**** Extracted material

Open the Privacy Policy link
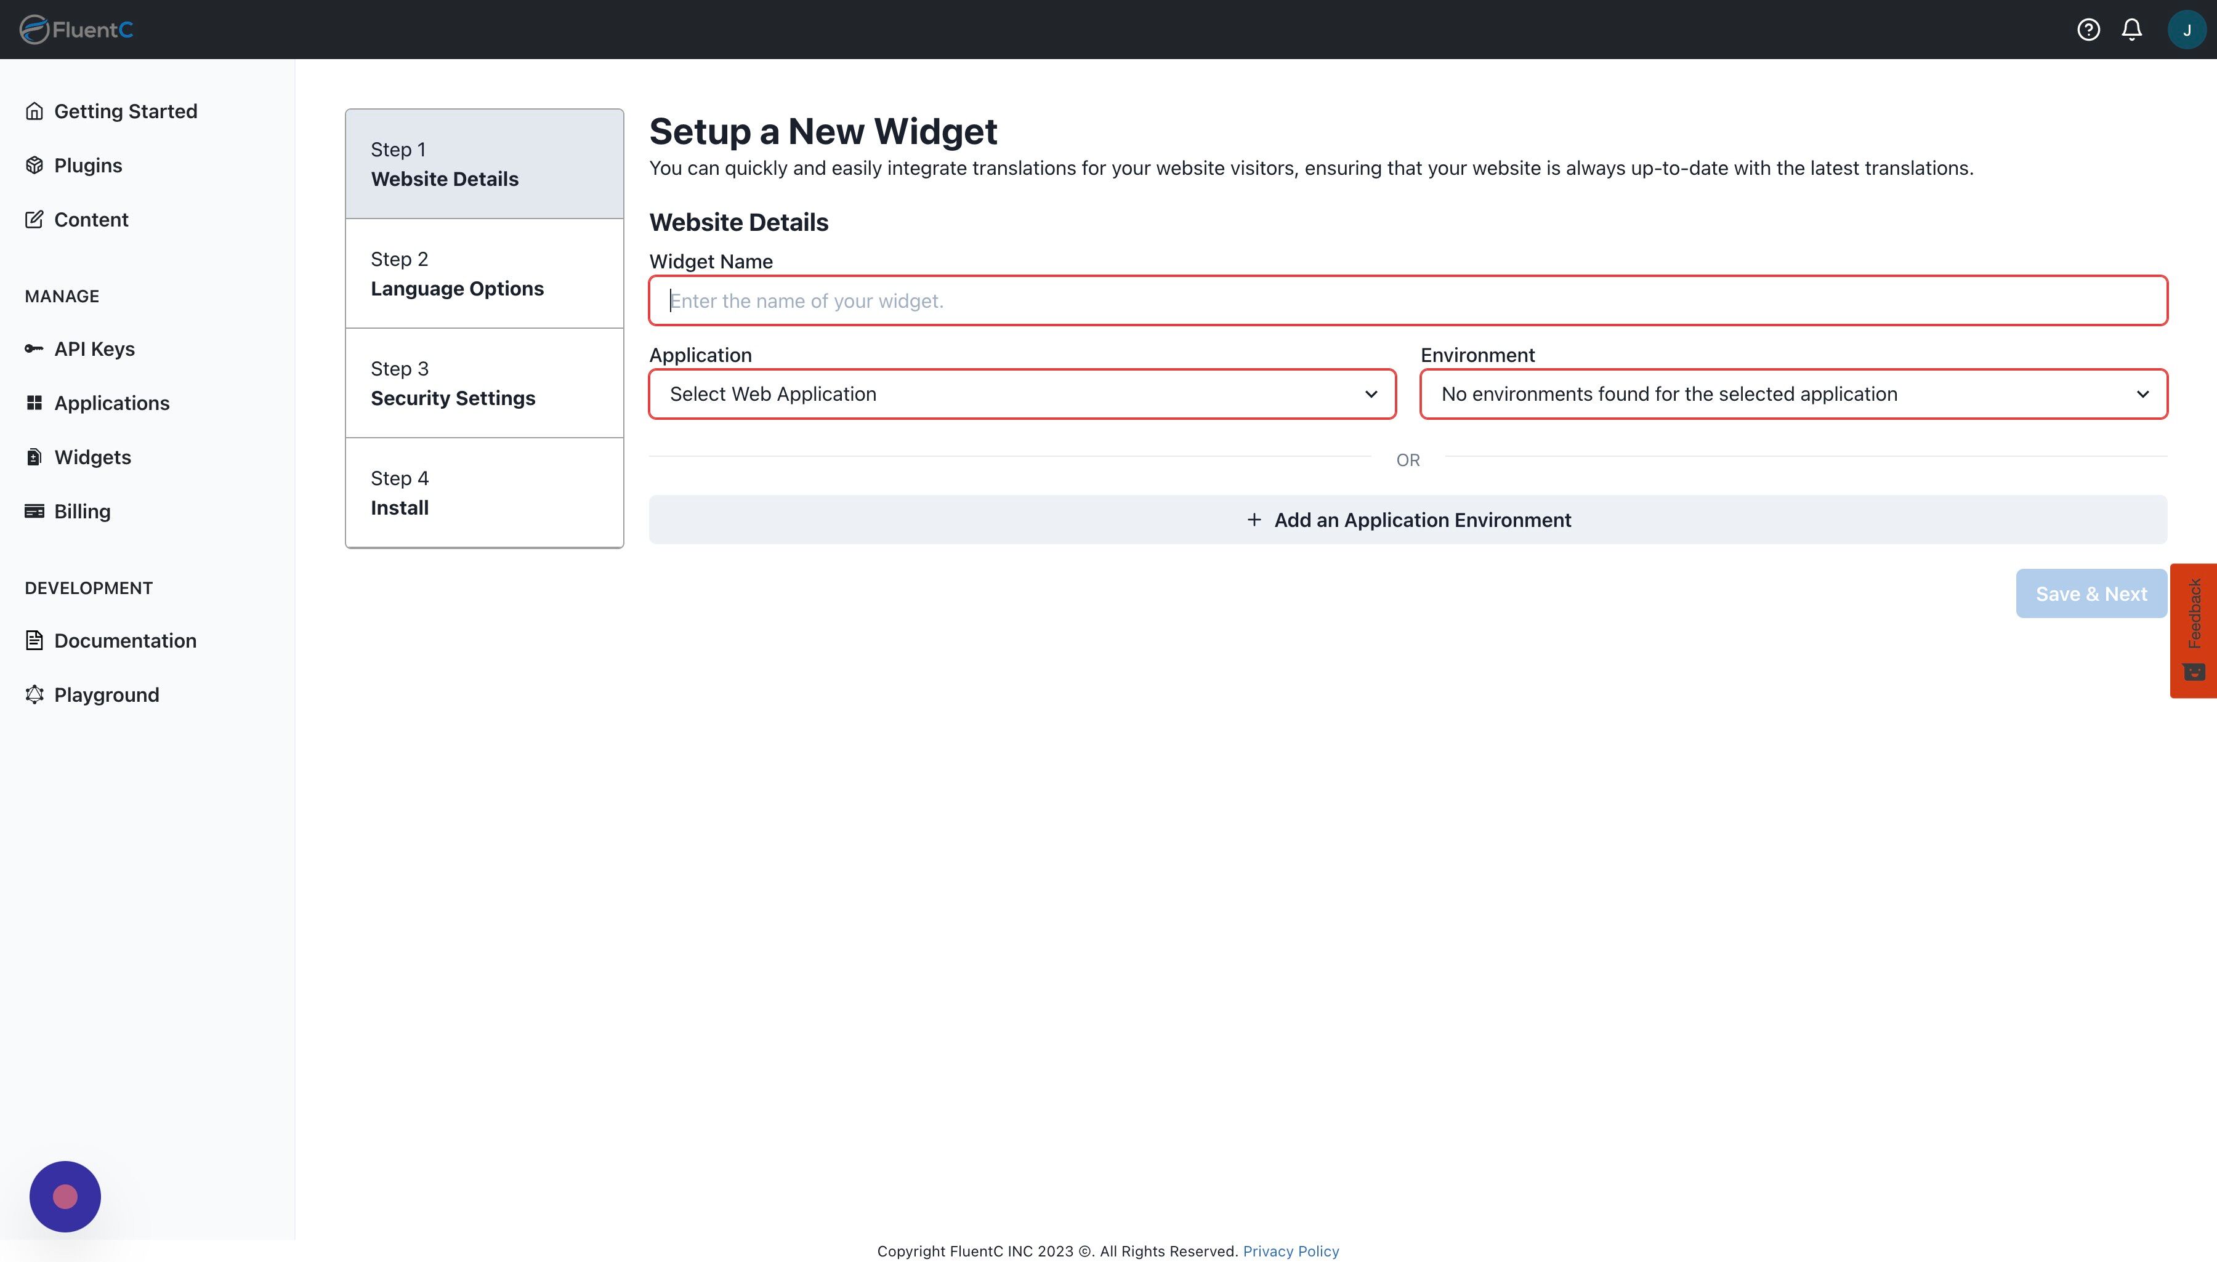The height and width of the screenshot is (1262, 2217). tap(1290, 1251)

********
**** Extracted material

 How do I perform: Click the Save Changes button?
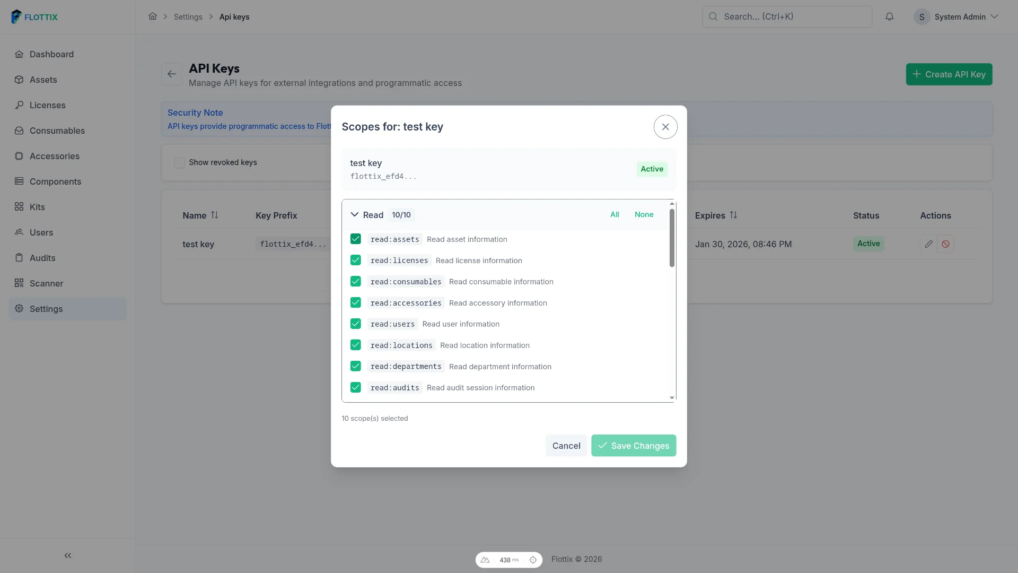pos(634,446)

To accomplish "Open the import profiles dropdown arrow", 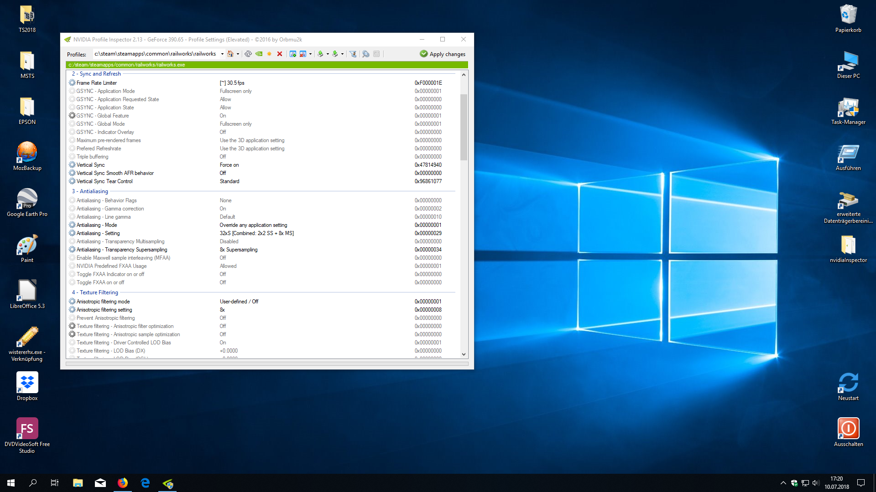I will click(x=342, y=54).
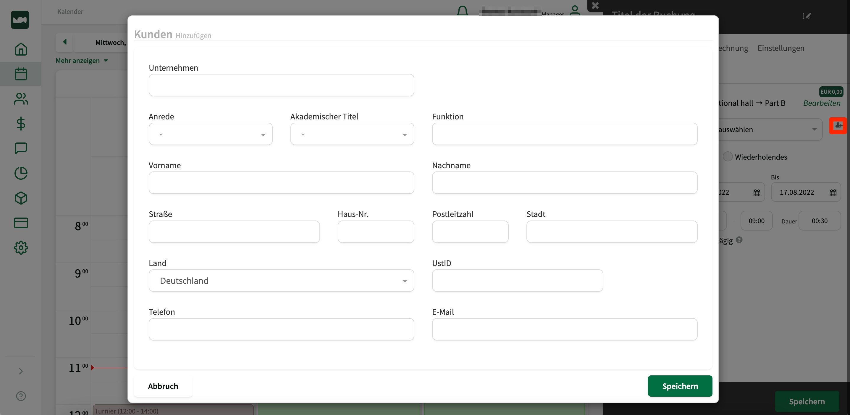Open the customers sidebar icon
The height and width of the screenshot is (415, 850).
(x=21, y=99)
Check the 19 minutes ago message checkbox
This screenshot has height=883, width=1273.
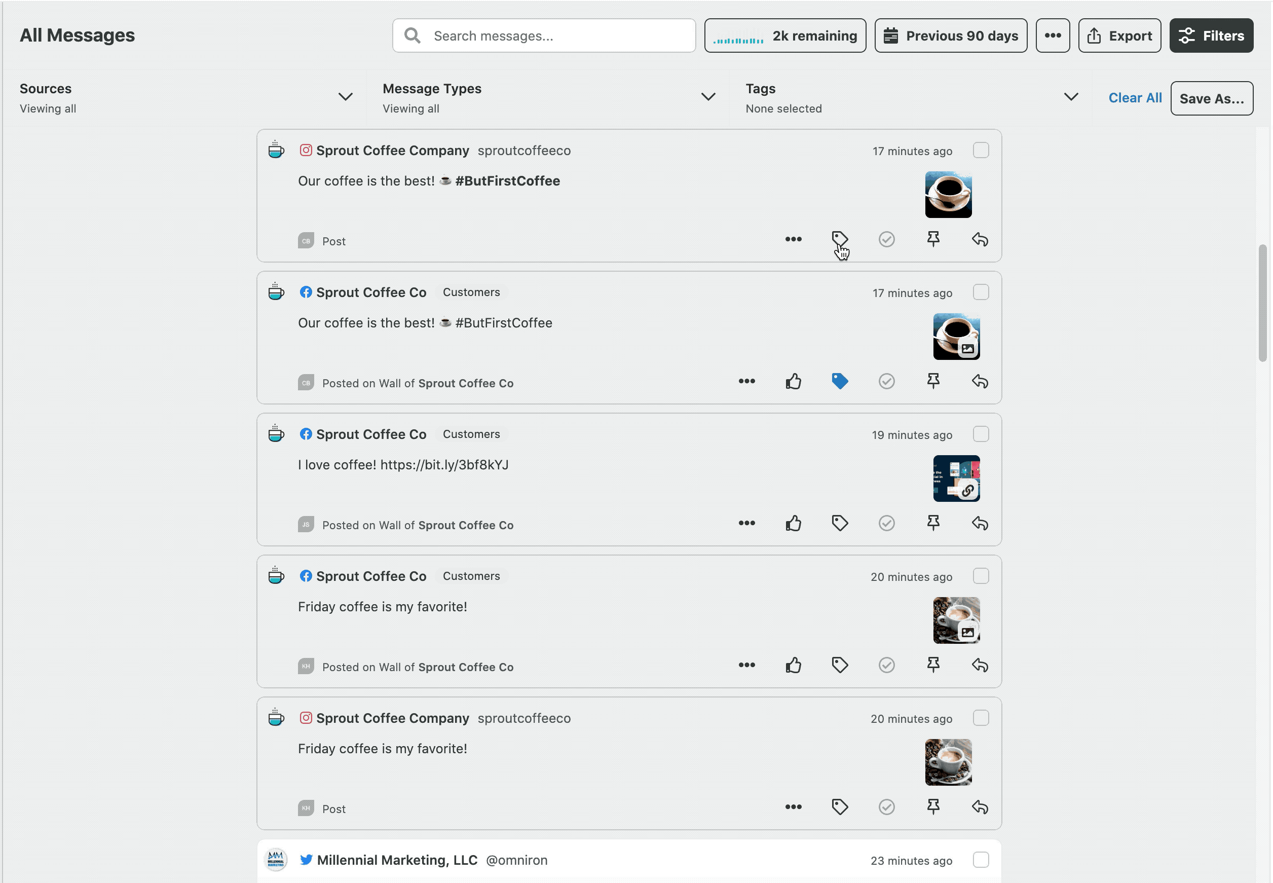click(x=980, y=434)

********
**** Extracted material

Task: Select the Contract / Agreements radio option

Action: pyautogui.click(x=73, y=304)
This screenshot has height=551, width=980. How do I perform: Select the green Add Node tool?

********

Task goal:
Begin at the line that has "Task: Select the" in the entries above; stop after the line that has "This screenshot has height=551, width=980.". Transcribe exactly those lines and no others.

Answer box:
Task: Select the Contract / Agreements radio option

Action: pyautogui.click(x=73, y=304)
This screenshot has height=551, width=980. How do I perform: Select the green Add Node tool?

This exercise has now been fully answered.